*Provided data*
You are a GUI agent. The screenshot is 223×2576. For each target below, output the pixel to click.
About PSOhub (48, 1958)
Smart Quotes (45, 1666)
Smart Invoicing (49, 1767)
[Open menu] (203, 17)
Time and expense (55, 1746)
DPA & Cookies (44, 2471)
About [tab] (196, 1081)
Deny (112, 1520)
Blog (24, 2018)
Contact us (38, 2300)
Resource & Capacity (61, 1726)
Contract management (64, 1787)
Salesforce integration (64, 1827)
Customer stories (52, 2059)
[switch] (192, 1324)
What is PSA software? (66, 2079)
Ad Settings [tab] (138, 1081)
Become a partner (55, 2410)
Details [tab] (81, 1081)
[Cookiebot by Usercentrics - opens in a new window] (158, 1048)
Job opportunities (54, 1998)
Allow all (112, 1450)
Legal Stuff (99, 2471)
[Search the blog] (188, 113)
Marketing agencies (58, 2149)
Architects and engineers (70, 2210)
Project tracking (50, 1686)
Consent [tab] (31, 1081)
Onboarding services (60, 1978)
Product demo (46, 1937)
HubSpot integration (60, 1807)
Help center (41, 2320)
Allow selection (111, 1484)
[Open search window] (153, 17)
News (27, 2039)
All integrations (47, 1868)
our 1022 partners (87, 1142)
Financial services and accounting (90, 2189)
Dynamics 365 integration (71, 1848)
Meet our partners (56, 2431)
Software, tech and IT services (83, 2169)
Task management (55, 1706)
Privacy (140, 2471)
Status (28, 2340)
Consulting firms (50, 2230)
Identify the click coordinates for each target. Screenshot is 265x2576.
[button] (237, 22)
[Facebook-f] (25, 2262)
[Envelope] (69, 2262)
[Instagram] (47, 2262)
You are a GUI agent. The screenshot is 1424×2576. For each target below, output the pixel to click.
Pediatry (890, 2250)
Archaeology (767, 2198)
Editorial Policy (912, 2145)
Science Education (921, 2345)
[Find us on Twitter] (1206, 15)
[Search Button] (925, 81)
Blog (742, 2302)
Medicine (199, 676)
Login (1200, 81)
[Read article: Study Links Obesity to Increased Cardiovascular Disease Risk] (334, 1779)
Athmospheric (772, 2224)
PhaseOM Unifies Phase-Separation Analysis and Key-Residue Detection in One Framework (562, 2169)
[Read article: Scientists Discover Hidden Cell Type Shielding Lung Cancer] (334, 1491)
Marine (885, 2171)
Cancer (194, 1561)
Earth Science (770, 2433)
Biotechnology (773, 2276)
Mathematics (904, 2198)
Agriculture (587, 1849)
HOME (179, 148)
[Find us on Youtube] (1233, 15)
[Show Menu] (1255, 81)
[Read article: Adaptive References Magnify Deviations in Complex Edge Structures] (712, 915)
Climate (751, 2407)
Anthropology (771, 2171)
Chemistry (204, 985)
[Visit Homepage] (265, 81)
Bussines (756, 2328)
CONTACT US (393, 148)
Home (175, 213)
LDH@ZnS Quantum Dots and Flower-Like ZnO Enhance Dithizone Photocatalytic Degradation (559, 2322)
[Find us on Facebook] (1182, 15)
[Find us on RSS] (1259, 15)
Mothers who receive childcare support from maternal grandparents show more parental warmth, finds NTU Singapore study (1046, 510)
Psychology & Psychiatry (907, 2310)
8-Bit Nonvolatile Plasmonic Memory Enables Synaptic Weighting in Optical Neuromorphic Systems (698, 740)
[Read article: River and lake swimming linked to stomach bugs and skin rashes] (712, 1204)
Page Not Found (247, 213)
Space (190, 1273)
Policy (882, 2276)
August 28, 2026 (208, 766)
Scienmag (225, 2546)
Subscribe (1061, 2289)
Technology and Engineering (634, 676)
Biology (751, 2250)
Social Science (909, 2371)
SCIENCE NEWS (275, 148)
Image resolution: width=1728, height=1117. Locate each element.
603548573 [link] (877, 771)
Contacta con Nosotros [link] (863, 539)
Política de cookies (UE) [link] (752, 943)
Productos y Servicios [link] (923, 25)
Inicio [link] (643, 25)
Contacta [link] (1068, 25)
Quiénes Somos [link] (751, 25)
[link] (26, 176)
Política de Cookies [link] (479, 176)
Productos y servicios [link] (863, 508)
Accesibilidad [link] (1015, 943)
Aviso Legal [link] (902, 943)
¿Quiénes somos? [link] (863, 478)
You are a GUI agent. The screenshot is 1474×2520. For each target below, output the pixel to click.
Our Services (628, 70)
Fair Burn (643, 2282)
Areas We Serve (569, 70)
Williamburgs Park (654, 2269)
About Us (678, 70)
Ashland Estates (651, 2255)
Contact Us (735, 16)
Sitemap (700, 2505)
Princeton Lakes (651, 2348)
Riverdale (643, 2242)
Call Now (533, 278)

*Brief*
Set down the material above again, word for word.

*Response for this exercise*
You are a GUI agent. The screenshot is 223×2576. For each target below, output the pixel to click.
About PSOhub (48, 1958)
Smart Quotes (45, 1666)
Smart Invoicing (49, 1767)
[Open menu] (203, 17)
Time and expense (55, 1746)
DPA & Cookies (44, 2471)
About [tab] (196, 1081)
Deny (112, 1520)
Blog (24, 2018)
Contact us (38, 2300)
Resource & Capacity (61, 1726)
Contract management (64, 1787)
Salesforce integration (64, 1827)
Customer stories (52, 2059)
[switch] (192, 1324)
What is PSA software? (66, 2079)
Ad Settings [tab] (138, 1081)
Become a partner (55, 2410)
Details [tab] (81, 1081)
[Cookiebot by Usercentrics - opens in a new window] (158, 1048)
Job opportunities (54, 1998)
Allow all (112, 1450)
Legal Stuff (99, 2471)
[Search the blog] (188, 113)
Marketing agencies (58, 2149)
Architects and engineers (70, 2210)
Project tracking (50, 1686)
Consent [tab] (31, 1081)
Onboarding services (60, 1978)
Product demo (46, 1937)
HubSpot integration (60, 1807)
Help center (41, 2320)
Allow selection (111, 1484)
[Open search window] (153, 17)
News (27, 2039)
All integrations (47, 1868)
our 1022 partners (87, 1142)
Financial services and accounting (90, 2189)
Dynamics 365 integration (71, 1848)
Meet our partners (56, 2431)
Software, tech and IT services (83, 2169)
Task management (55, 1706)
Privacy (140, 2471)
Status (28, 2340)
Consulting firms (50, 2230)
Identify the click coordinates for each target. Screenshot is 265x2576.
[button] (237, 22)
[Facebook-f] (25, 2262)
[Envelope] (69, 2262)
[Instagram] (47, 2262)
You are a GUI agent. The screenshot is 1424×2576. For each target below, output the pixel to click.
Pediatry (890, 2250)
Archaeology (767, 2198)
Editorial Policy (912, 2145)
Science Education (921, 2345)
[Find us on Twitter] (1206, 15)
[Search Button] (925, 81)
Blog (742, 2302)
Medicine (199, 676)
Login (1200, 81)
[Read article: Study Links Obesity to Increased Cardiovascular Disease Risk] (334, 1779)
Athmospheric (772, 2224)
PhaseOM Unifies Phase-Separation Analysis and Key-Residue Detection in One Framework (562, 2169)
[Read article: Scientists Discover Hidden Cell Type Shielding Lung Cancer] (334, 1491)
Marine (885, 2171)
Cancer (194, 1561)
Earth Science (770, 2433)
Biotechnology (773, 2276)
Mathematics (904, 2198)
Agriculture (587, 1849)
HOME (179, 148)
[Find us on Youtube] (1233, 15)
[Show Menu] (1255, 81)
[Read article: Adaptive References Magnify Deviations in Complex Edge Structures] (712, 915)
Climate (751, 2407)
Anthropology (771, 2171)
Chemistry (204, 985)
[Visit Homepage] (265, 81)
Bussines (756, 2328)
CONTACT US (393, 148)
Home (175, 213)
LDH@ZnS Quantum Dots and Flower-Like ZnO Enhance Dithizone Photocatalytic Degradation (559, 2322)
[Find us on Facebook] (1182, 15)
[Find us on RSS] (1259, 15)
Mothers who receive childcare support from maternal grandparents show more parental warmth, finds NTU Singapore study (1046, 510)
Psychology & Psychiatry (907, 2310)
8-Bit Nonvolatile Plasmonic Memory Enables Synaptic Weighting in Optical Neuromorphic Systems (698, 740)
[Read article: River and lake swimming linked to stomach bugs and skin rashes] (712, 1204)
Page Not Found (247, 213)
Space (190, 1273)
Policy (882, 2276)
August 28, 2026 (208, 766)
Scienmag (225, 2546)
Subscribe (1061, 2289)
Technology and Engineering (634, 676)
Biology (751, 2250)
Social Science (909, 2371)
SCIENCE NEWS (275, 148)
Image resolution: width=1728, height=1117. Locate each element.
603548573 [link] (877, 771)
Contacta con Nosotros [link] (863, 539)
Política de cookies (UE) [link] (752, 943)
Productos y Servicios [link] (923, 25)
Inicio [link] (643, 25)
Contacta [link] (1068, 25)
Quiénes Somos [link] (751, 25)
[link] (26, 176)
Política de Cookies [link] (479, 176)
Productos y servicios [link] (863, 508)
Accesibilidad [link] (1015, 943)
Aviso Legal [link] (902, 943)
¿Quiénes somos? [link] (863, 478)
You are a GUI agent. The screenshot is 1474×2520. For each target below, output the pixel to click.
Our Services (628, 70)
Fair Burn (643, 2282)
Areas We Serve (569, 70)
Williamburgs Park (654, 2269)
About Us (678, 70)
Ashland Estates (651, 2255)
Contact Us (735, 16)
Sitemap (700, 2505)
Princeton Lakes (651, 2348)
Riverdale (643, 2242)
Call Now (533, 278)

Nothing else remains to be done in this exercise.